We'd like at least one more shelf in the washroom of our Bessacarr E530.

The locker over the loo is used for spare towels, bedclothes etc and the undersink cupboard awkward for shampoo and shower gel bottles. These need to be able to travel in the new unit as well as being easily accessible from it. 

There is a perfect space on the floor between the sink unit and the edge of the shower on the outside wall, under the towel ring. 

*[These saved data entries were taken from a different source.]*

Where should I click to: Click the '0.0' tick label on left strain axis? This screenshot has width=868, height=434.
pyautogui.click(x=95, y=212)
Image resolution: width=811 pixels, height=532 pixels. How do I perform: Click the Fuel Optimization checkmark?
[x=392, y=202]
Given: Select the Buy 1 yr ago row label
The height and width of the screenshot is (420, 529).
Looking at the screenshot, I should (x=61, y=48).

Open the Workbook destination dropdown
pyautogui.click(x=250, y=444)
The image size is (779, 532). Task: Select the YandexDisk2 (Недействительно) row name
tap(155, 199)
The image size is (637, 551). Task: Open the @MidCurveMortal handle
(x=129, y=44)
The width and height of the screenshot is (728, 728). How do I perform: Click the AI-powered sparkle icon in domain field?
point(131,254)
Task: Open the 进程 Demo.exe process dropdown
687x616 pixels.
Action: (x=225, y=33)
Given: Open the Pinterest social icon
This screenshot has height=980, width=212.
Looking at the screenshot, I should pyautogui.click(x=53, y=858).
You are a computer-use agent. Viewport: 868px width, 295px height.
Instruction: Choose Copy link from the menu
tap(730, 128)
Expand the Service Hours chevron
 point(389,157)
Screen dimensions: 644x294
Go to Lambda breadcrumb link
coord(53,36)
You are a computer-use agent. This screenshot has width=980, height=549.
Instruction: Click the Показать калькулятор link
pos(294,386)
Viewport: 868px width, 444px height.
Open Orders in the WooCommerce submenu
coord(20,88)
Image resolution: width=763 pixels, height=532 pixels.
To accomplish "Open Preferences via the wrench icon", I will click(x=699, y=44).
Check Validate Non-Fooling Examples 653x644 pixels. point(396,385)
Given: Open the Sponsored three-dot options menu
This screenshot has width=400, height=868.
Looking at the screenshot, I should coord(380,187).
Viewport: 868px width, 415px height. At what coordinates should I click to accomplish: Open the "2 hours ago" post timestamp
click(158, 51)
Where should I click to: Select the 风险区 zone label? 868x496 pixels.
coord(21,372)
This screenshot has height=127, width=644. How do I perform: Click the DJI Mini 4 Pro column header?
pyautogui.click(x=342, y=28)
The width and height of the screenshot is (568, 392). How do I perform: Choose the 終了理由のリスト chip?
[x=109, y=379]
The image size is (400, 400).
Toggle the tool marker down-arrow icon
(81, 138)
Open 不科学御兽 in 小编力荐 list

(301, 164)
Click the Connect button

Before OH gets out the wood and starts to make a custom built unit it would be interesting to ask if anyone has found a freestanding unit that could be fixed there or has built some more storage in the washroom ?

G


----------



## christopherobin (Mar 26, 2007)

Hi G

Are you saying you want a shelf where the towel rail is.
I know my MH is a 560, but I thought bathroom would be the same

Chris


----------



## Grizzly (May 9, 2005)

christopherobin said:


> Hi G
> 
> Are you saying you want a shelf where the towel rail is.
> I know my MH is a 560, but I thought bathroom would be the same
> ...


Chris...that's the place. There is a shelf sized recess there to the right of the sink. A shelf unit can be fixed to the side of the sink and to the wood at the edge of the shower so no screws will need to go into the wall of the van.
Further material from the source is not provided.